Sue D., Pennsylvania, USA: Before you start any exercises after
surgery, check with your doctor and make sure it is OK to start exercising
again. Most doctors give a six-week restriction for lifting and other
strenuous physical activity. Your body needs this time to heal -- not
just the scar you see on the outside, but all the tissues inside, as
well. Don't rush it!
My fitness trainer helped me get back into shape after my hysterectomy.
I asked her to help me explain the exercises she had me do. First, she
explained that whenever you work your abdominal muscles, you should
also work your back muscles, and your pelvic floor muscles. These muscles
form a cage around your pelvis and you should work on them equally.
Pelvic floor muscles. Before each repetition of the following
exercises, lift your pelvic floor muscles, also known as the "Kegel"
muscles, and hold them through the repetition. If you are unsure which
muscles these are, stop urinating midstream next time you use the bathroom.
Those are your Kegel muscles. When you exercise, think about lifting
rather than squeezing for best results.
Abdominal muscles. This exercise is the safer version of the
dreaded "sit-ups" we did in high school. "Abdominal crunches"
look almost like you aren't working, but you are and you will feel it!

Lie on the floor with your knees bent, hands behind your head. Tilt
your pelvis back (flatten the small of your back against the floor).

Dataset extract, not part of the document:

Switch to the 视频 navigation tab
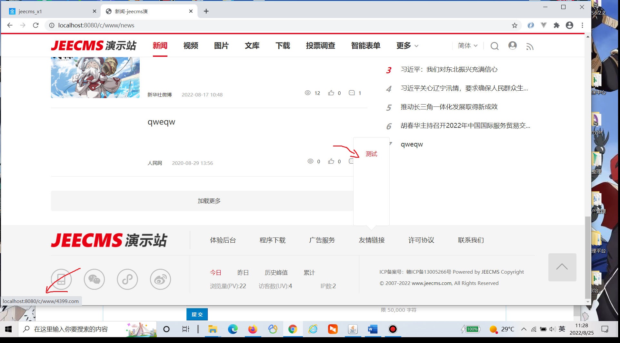 (x=191, y=46)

Lift your head and shoulders up until you feel your abdominal muscles
contract (don't forget to Kegel first!). Do not bend your neck or let
your chin drop (a grapefruit should be able to fit under your chin,
so they say). Slowly lower your head to the floor again. Repeat 10 times,
then stay up and do 10 mini-crunches before returning to the floor.
You can gradually do more sets of 10 as your strength increases.

Roll onto your stomach. Kegel, then bring your arms and legs off the
floor. Hold for a few seconds, then relax. Repeat 10 times, rest then
do another set of 10.
Back muscles. Anytime you work your abdominals, you should work
your back muscles, too, to keep your posture balanced. "Bridging"
is a good back exercise.

Start in the same position as the abdominal crunches above -- Lie on
the floor with your knees bent, hands behind your head. Kegel, squeeze
your buttocks, then left your hips off the floor. Hold for a couple
of seconds, then lower your hips to the floor. Repeat 10 times. On the
tenth time, stay up and hold for a count of 10, then lower your hips
to the floor. Repeat the set as many times as you can tolerate.
Abs and back together. This exercise works both abdominals and
back muscles together to strengthen your whole trunk.

Start by kneeling on the floor on all fours. Slowly raise your left
arm and right leg, keeping them straight as possible (remember to Kegel
first!). Slowly lower your arm and leg again. Repeat 10 times. Then
switch sides:

Good luck! Last words: take it easy, it shouldn't hurt. If it does,
stop. Ask for help from a trainer or physical therapist who can make
sure you are doing the exercise properly.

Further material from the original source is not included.